++++ Passage provided

Randeep,

It seems that you have never worked in an environment where HPOV or other
monitoring applications flood a server with events within a short period of
time that generate hundreds/thousands of records in a short period of time.

Dave

On Thu, Oct 12, 2017 at 10:11 PM Randeep Atwal <ratwals...@gmail.com> wrote:

> **
> Rick, everything that generates NextID's must come through an ARSystem
> server so I don't know what you mean when you say 'If you have multiple
> outside entities creating large number of records at once'
>
> All requests go through the AR Server.
>
> I would theorize that you may have other factors in play once you remove
> the NextID bottleneck by using chunks of 100.  Something to bear in mind is
> that by chunking NextID's, you cause the scalability of the system to go up
> (i.e. more records per second getting created) - but the per record
> response time under high load is likely to go down (due to the system being
> under heavy load, other downstream constraints such as CPU/Disk Speed start
> to appear, where they would not appear if the NextID bottleneck was in
> place)  It effectively acts as a throttle.  So your results could be easily
> misinterpreted.

++++++++
++++ Recorded information

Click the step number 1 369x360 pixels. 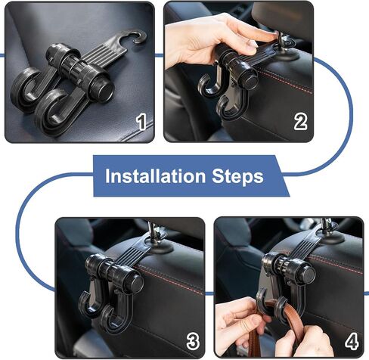(x=141, y=123)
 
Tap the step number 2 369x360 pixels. (x=300, y=122)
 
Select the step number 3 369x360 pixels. (x=193, y=342)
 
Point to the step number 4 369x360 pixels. (x=352, y=341)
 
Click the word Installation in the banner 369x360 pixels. (x=155, y=176)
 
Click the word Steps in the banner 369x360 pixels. (x=237, y=176)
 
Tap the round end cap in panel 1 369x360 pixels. (x=105, y=90)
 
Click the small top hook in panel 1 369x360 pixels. (x=136, y=36)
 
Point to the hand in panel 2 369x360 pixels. (x=206, y=40)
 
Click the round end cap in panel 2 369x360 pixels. (x=248, y=79)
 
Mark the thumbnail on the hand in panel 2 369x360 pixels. (x=253, y=45)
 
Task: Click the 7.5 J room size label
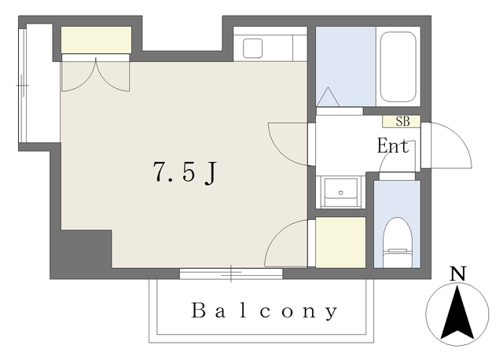point(185,172)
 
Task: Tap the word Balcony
point(265,310)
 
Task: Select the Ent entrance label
point(393,146)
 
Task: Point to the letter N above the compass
point(457,274)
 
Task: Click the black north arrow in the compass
point(457,313)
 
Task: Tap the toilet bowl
point(398,242)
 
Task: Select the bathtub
point(398,67)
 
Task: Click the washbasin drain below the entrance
point(340,193)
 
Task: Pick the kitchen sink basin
point(253,49)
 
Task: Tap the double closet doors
point(96,75)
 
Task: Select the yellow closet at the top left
point(96,40)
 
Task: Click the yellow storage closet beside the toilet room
point(340,242)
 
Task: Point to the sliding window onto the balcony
point(231,274)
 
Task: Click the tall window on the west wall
point(23,86)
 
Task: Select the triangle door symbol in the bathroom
point(328,97)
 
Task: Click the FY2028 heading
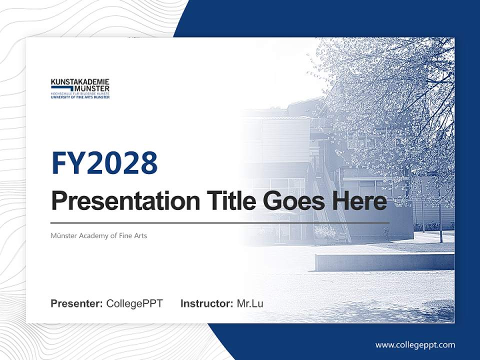[x=104, y=164]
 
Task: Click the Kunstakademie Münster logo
[x=80, y=88]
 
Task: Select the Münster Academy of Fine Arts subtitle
[x=98, y=236]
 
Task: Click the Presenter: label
[x=77, y=304]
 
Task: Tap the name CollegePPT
[x=134, y=304]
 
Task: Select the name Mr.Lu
[x=250, y=304]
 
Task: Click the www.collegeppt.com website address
[x=415, y=345]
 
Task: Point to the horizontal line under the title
[x=220, y=222]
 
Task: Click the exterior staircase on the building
[x=332, y=205]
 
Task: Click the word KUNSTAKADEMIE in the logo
[x=80, y=82]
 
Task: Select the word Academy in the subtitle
[x=92, y=236]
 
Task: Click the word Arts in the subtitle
[x=140, y=236]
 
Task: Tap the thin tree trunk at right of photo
[x=440, y=220]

++++++++

To do:
Can you return the part of the email exchange from "It seems that" up to and including "the AR Server.", copied word for word?

Final result:
It seems that you have never worked in an environment where HPOV or other
monitoring applications flood a server with events within a short period of
time that generate hundreds/thousands of records in a short period of time.

Dave

On Thu, Oct 12, 2017 at 10:11 PM Randeep Atwal <ratwals...@gmail.com> wrote:

> **
> Rick, everything that generates NextID's must come through an ARSystem
> server so I don't know what you mean when you say 'If you have multiple
> outside entities creating large number of records at once'
>
> All requests go through the AR Server.